Records for this exercise section start
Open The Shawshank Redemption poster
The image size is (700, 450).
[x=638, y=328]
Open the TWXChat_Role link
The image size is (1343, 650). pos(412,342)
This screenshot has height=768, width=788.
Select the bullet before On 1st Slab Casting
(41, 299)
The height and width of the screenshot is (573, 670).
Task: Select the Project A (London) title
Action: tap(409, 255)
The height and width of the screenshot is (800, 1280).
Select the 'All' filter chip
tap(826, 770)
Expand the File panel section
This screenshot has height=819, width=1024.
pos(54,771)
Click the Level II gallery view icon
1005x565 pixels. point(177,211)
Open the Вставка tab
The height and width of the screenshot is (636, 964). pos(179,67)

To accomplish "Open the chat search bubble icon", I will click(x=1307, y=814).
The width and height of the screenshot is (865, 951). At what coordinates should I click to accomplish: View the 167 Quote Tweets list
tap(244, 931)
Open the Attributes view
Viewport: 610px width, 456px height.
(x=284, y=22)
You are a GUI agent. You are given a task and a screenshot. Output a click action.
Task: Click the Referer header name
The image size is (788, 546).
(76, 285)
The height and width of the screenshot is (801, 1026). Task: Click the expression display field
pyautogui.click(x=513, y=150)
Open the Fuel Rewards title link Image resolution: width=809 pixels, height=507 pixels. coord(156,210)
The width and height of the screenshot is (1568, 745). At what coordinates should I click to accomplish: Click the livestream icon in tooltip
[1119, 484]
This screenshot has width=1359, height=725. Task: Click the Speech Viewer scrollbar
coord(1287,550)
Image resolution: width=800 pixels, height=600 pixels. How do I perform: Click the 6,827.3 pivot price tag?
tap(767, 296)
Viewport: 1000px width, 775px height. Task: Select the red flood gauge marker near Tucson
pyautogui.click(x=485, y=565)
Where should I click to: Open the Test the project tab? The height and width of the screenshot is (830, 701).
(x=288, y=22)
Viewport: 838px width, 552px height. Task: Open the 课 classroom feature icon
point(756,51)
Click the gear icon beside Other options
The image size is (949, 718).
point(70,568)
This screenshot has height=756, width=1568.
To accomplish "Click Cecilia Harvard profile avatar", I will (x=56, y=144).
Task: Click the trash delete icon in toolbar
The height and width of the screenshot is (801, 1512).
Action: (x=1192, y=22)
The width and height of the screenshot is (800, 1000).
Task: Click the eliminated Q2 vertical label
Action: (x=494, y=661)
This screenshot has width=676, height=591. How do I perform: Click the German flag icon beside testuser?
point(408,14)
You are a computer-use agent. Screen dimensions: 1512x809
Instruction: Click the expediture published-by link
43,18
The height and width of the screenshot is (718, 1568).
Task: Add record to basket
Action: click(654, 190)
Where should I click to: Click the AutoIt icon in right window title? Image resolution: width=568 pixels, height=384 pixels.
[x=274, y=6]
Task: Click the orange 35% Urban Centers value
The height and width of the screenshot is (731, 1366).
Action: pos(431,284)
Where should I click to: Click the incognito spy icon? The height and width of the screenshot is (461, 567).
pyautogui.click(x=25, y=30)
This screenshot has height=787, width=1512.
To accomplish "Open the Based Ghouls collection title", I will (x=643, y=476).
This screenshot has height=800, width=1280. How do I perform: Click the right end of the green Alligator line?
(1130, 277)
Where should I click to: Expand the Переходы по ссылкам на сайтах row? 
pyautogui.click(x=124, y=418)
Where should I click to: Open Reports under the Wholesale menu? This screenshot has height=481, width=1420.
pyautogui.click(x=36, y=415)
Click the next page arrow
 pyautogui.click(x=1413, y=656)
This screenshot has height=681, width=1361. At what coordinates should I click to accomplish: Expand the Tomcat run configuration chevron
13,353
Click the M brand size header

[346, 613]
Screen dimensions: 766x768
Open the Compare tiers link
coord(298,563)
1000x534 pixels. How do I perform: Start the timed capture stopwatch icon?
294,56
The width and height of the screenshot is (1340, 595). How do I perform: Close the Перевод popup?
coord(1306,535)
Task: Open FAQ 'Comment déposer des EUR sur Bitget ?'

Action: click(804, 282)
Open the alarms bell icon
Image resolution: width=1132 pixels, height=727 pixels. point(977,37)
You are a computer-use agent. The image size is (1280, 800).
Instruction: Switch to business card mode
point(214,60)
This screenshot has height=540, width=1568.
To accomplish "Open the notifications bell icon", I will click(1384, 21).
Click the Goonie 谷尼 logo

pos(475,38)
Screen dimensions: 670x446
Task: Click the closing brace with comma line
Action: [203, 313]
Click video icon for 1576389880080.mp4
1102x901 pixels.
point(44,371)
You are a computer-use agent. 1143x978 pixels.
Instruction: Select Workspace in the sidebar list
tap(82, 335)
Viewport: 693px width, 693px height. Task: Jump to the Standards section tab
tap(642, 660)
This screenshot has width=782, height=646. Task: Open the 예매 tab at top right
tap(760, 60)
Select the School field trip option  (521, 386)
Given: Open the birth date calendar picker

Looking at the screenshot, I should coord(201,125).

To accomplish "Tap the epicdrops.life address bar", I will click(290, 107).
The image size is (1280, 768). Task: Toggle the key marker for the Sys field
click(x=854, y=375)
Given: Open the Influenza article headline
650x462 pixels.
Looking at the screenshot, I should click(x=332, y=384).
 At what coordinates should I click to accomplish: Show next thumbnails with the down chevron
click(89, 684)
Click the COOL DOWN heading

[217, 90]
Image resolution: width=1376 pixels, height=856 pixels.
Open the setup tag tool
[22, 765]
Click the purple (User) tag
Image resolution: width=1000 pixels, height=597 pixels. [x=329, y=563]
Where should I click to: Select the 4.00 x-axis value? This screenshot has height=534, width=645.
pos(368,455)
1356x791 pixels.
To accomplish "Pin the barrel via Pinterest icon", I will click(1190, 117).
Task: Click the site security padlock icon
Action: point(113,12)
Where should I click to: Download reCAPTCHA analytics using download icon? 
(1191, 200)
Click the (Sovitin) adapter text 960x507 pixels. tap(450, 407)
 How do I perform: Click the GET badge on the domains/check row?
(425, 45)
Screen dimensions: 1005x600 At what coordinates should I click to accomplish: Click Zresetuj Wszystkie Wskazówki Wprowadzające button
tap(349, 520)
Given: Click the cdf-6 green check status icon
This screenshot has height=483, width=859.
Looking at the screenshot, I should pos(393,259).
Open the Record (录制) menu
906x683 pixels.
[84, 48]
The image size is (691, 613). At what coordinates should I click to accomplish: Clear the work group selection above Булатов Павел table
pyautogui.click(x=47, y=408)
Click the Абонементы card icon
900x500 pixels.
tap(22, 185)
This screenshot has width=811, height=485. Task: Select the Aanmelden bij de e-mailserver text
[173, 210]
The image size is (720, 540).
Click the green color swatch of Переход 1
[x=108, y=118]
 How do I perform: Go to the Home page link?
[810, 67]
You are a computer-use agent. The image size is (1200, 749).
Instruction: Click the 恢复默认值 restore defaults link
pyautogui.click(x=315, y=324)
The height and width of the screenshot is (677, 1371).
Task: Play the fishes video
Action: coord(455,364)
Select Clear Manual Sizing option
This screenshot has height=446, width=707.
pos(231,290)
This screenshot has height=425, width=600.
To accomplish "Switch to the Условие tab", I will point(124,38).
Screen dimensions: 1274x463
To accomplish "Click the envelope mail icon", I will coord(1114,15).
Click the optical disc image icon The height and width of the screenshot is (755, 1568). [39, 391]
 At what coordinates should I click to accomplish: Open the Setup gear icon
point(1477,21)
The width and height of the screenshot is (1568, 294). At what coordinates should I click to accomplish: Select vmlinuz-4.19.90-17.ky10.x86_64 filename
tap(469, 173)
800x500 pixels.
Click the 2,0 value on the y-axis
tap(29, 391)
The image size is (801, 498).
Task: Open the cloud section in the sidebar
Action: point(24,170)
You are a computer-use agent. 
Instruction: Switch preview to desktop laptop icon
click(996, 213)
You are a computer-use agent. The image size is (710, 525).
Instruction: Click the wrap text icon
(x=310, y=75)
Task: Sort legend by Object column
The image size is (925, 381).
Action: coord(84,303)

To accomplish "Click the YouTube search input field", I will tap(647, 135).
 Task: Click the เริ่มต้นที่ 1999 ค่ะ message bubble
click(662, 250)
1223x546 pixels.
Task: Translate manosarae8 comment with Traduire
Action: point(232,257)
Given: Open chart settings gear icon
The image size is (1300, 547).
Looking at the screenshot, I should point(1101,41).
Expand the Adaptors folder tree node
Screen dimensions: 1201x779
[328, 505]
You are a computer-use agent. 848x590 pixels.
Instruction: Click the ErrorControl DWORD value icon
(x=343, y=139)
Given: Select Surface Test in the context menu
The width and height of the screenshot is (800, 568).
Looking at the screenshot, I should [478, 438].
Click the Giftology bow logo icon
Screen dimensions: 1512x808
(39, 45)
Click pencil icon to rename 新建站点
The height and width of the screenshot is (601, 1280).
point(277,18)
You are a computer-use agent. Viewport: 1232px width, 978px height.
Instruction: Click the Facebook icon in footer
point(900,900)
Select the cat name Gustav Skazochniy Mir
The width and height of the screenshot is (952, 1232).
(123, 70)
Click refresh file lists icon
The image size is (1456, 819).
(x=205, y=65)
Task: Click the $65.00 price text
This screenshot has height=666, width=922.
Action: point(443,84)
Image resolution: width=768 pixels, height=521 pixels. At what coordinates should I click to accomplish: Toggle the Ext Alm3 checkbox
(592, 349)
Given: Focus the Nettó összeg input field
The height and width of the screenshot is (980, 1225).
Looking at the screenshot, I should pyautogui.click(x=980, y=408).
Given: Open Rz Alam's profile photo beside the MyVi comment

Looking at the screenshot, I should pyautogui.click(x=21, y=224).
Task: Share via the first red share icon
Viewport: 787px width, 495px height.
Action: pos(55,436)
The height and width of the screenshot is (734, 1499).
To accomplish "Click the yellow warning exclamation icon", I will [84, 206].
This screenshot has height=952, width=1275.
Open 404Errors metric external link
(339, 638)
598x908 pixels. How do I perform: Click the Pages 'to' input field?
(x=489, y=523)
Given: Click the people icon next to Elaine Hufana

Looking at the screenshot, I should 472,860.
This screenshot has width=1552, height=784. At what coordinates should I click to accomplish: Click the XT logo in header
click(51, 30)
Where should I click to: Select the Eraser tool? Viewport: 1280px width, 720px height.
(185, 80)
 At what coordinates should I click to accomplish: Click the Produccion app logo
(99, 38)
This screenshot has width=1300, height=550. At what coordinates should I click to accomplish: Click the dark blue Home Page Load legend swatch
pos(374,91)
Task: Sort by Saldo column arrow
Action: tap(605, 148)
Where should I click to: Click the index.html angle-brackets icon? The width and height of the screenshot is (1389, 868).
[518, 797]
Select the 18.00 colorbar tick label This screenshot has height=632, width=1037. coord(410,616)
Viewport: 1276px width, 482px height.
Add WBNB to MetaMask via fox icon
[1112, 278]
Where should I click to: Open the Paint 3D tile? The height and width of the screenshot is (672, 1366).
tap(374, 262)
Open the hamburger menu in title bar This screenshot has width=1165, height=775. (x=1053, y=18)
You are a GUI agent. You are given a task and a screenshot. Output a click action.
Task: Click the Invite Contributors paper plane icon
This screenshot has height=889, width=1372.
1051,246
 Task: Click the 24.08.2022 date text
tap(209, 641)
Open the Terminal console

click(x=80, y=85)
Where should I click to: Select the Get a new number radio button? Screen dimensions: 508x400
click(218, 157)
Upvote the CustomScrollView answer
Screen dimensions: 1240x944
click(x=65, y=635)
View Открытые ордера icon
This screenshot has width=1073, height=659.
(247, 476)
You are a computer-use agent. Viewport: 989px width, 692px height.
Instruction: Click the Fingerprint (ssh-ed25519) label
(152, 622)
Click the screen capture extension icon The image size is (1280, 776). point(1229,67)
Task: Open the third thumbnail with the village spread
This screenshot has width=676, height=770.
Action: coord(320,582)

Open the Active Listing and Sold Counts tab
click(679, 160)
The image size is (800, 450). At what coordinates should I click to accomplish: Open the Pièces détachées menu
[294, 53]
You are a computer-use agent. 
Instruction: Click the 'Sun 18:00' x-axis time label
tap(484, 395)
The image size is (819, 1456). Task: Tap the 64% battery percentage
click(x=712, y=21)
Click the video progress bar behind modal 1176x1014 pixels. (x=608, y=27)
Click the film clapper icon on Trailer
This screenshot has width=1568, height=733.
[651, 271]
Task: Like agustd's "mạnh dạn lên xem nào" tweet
Records for this exercise section end
> _What to produce_: Please output only the lines from the first line of the entries through the line with "This screenshot has height=768, width=788.", both included, exactly as written.

> _Output for this task_:
Open The Shawshank Redemption poster
The image size is (700, 450).
[x=638, y=328]
Open the TWXChat_Role link
The image size is (1343, 650). pos(412,342)
This screenshot has height=768, width=788.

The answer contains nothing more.